▸ Ejercicios
1. Por favor, transcribe sin cambios el fragmento del texto sobre el seminario de Luis Miguel Isava comprendido entre "Tuvimos la suerte" y "idea de entrevistarlo.", ambos incluidos.
2. Extrae literalmente las líneas de los registros que van desde el comienzo de estos hasta la línea que contiene "launch forgot your password? icon (409, 397)", incluida esta.

▸ Texto extraído
━━━

Tuvimos la suerte de asistir a la última edición de ese seminario, dictado por medios telemáticos, durante cinco semanas entre abril y mayo. Nos reunimos a oírlo quince mujeres y cuatro hombres, y nos dedicamos a analizar los materiales (textos, música y películas) que el profesor nos enviaba con antelación, para conversar sobre ellos. Esos materiales son muestras de la llamada alta cultura y de la cultura popular, porque Isava se mueve en una cantidad increíble de registros con igual profundidad. De ese encuentro surgió la idea de entrevistarlo.

Lo que nos propuso Luis Miguel Isava en su seminario no fue explorar la variedad y complejidad del corpus teórico feminista: “una serie de discursos, de una amplia variedad, que se encuentra entre los más penetrantes e informados filosófica y teóricamente”, se apresura a apuntar. Ni tampoco identificar los discursos misóginos que se repiten en la cultura y que, a su juicio, son lo menos amenazante, entre otras cosas, por su evidente despropósito:

—Quería situarme en el lugar de quien quiere explorar dónde, en las diversas manifestaciones culturales, yacen latentes elementos que contribuyen a la naturalización de los posicionamientos sociales respecto de la mujer; elementos que, por inconspicuos, resultan en realidad más arraigados y por tanto más peligrosos. Su invisibilización contribuye, así, a su incuestionada y continuada presencia en todos los ámbitos de la cultura, incluso en las costumbres y comportamientos de mujeres y hombres “ilustrados”.

━━━

(Registros de elementos de interfaz)

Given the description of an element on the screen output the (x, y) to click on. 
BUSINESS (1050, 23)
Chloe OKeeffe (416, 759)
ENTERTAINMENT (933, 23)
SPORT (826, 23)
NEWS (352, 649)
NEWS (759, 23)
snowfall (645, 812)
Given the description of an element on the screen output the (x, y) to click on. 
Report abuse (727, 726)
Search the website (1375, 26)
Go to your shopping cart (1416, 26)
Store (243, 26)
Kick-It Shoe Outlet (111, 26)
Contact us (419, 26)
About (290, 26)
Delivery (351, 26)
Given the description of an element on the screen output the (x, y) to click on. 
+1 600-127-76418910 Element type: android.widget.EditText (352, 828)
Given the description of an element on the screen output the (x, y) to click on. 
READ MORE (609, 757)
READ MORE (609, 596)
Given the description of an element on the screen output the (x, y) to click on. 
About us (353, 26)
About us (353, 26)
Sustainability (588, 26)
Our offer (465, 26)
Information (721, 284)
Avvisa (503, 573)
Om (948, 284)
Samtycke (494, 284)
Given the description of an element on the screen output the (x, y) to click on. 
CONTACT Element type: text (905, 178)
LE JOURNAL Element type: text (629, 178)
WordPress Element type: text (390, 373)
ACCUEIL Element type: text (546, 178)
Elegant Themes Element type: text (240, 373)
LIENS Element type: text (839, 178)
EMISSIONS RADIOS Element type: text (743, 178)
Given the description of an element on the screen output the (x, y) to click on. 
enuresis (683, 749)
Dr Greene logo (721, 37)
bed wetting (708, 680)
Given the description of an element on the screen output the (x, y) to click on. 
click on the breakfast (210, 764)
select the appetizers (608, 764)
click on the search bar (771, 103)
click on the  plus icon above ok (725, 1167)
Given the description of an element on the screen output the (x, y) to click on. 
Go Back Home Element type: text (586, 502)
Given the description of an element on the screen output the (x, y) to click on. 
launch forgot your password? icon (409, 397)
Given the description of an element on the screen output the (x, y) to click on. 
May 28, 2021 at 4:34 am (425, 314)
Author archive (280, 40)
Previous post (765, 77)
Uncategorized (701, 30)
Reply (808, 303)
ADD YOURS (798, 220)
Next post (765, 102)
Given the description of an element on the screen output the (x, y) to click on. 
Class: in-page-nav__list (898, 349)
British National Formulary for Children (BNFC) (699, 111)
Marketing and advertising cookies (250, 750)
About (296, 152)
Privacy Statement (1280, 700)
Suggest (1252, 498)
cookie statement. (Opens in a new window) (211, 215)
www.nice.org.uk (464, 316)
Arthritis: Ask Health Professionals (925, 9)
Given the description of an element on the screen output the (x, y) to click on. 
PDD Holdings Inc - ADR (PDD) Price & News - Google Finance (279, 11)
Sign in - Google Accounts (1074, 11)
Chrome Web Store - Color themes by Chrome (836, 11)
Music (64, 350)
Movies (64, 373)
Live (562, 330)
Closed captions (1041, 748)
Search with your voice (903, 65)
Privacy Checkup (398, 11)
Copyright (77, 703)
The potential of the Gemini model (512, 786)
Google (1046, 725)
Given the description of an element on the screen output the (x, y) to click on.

━━━

▸ Soluciones por tarea
1.
Tuvimos la suerte de asistir a la última edición de ese seminario, dictado por medios telemáticos, durante cinco semanas entre abril y mayo. Nos reunimos a oírlo quince mujeres y cuatro hombres, y nos dedicamos a analizar los materiales (textos, música y películas) que el profesor nos enviaba con antelación, para conversar sobre ellos. Esos materiales son muestras de la llamada alta cultura y de la cultura popular, porque Isava se mueve en una cantidad increíble de registros con igual profundidad. De ese encuentro surgió la idea de entrevistarlo.

2.
Given the description of an element on the screen output the (x, y) to click on. 
BUSINESS (1050, 23)
Chloe OKeeffe (416, 759)
ENTERTAINMENT (933, 23)
SPORT (826, 23)
NEWS (352, 649)
NEWS (759, 23)
snowfall (645, 812)
Given the description of an element on the screen output the (x, y) to click on. 
Report abuse (727, 726)
Search the website (1375, 26)
Go to your shopping cart (1416, 26)
Store (243, 26)
Kick-It Shoe Outlet (111, 26)
Contact us (419, 26)
About (290, 26)
Delivery (351, 26)
Given the description of an element on the screen output the (x, y) to click on. 
+1 600-127-76418910 Element type: android.widget.EditText (352, 828)
Given the description of an element on the screen output the (x, y) to click on. 
READ MORE (609, 757)
READ MORE (609, 596)
Given the description of an element on the screen output the (x, y) to click on. 
About us (353, 26)
About us (353, 26)
Sustainability (588, 26)
Our offer (465, 26)
Information (721, 284)
Avvisa (503, 573)
Om (948, 284)
Samtycke (494, 284)
Given the description of an element on the screen output the (x, y) to click on. 
CONTACT Element type: text (905, 178)
LE JOURNAL Element type: text (629, 178)
WordPress Element type: text (390, 373)
ACCUEIL Element type: text (546, 178)
Elegant Themes Element type: text (240, 373)
LIENS Element type: text (839, 178)
EMISSIONS RADIOS Element type: text (743, 178)
Given the description of an element on the screen output the (x, y) to click on. 
enuresis (683, 749)
Dr Greene logo (721, 37)
bed wetting (708, 680)
Given the description of an element on the screen output the (x, y) to click on. 
click on the breakfast (210, 764)
select the appetizers (608, 764)
click on the search bar (771, 103)
click on the  plus icon above ok (725, 1167)
Given the description of an element on the screen output the (x, y) to click on. 
Go Back Home Element type: text (586, 502)
Given the description of an element on the screen output the (x, y) to click on. 
launch forgot your password? icon (409, 397)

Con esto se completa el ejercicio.